* _Material provided_:

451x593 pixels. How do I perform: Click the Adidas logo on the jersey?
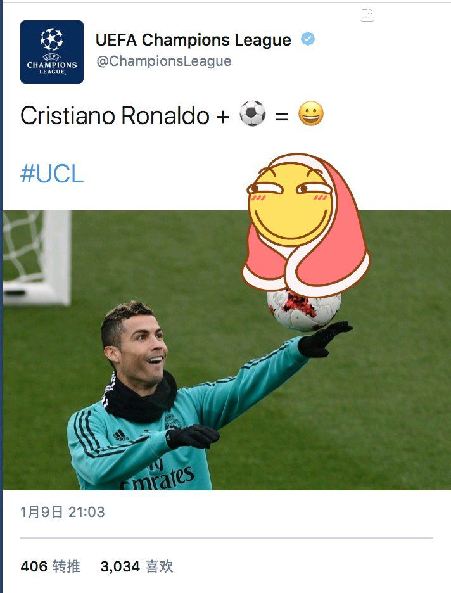[121, 435]
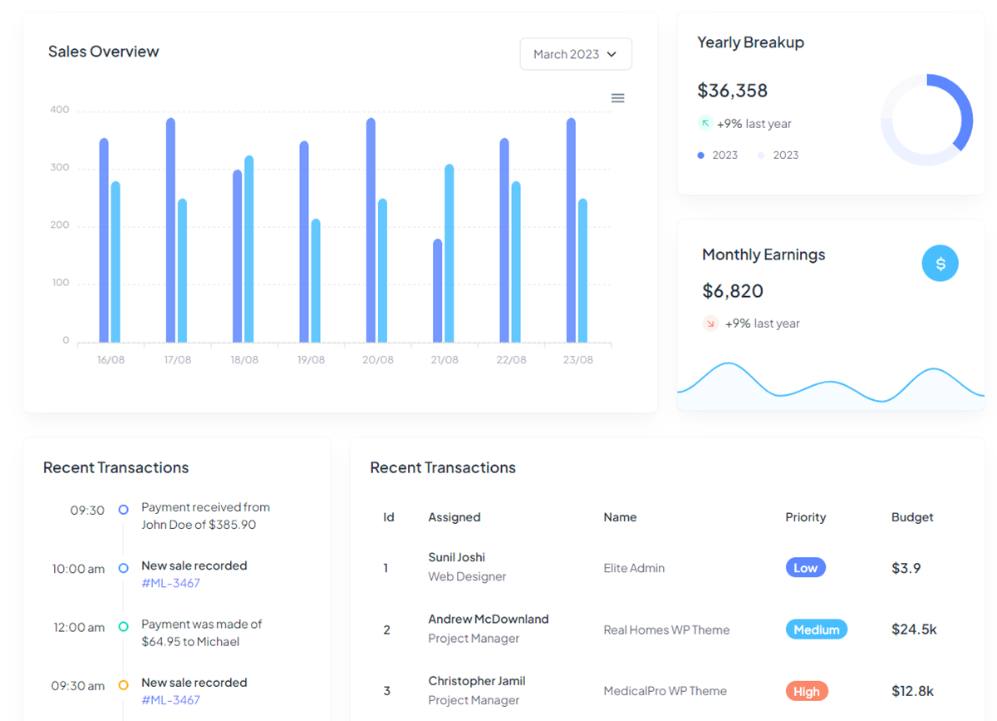Click the High priority badge for Christopher Jamil
This screenshot has width=997, height=721.
[806, 690]
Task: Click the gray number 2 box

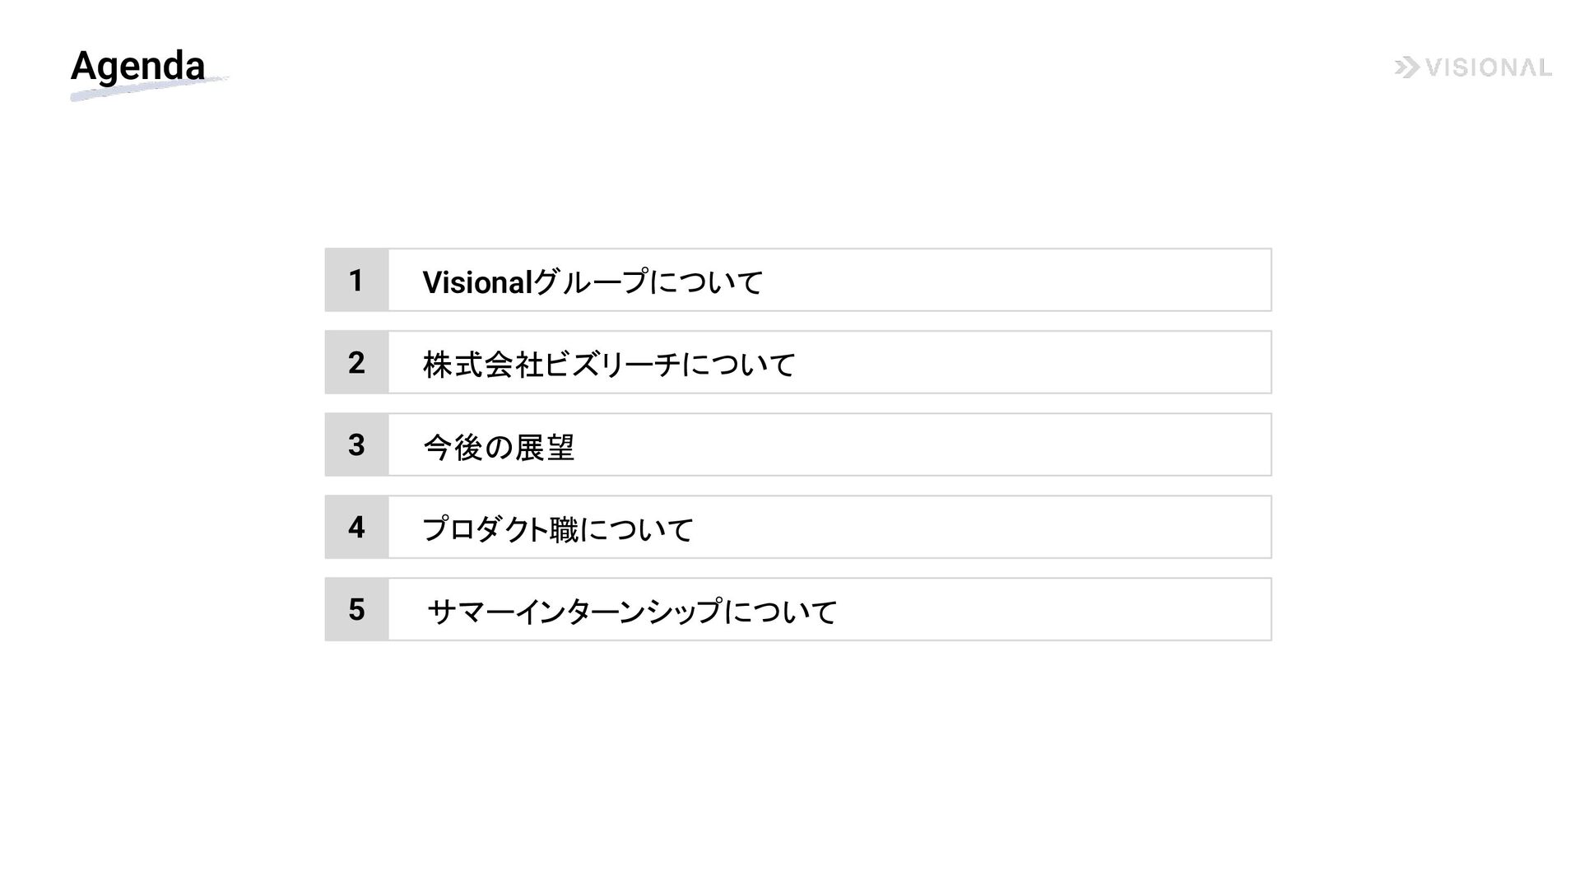Action: (x=356, y=362)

* _Your instructions_: All lines above must be repeated exactly, and the pictures must be omitted.

* _Answer for the task_:
451x593 pixels. How do I perform: Click the Adidas logo on the jersey?
[121, 435]
Click the High priority badge for Christopher Jamil
This screenshot has width=997, height=721.
[806, 690]
Task: Click the gray number 2 box

Action: (x=356, y=362)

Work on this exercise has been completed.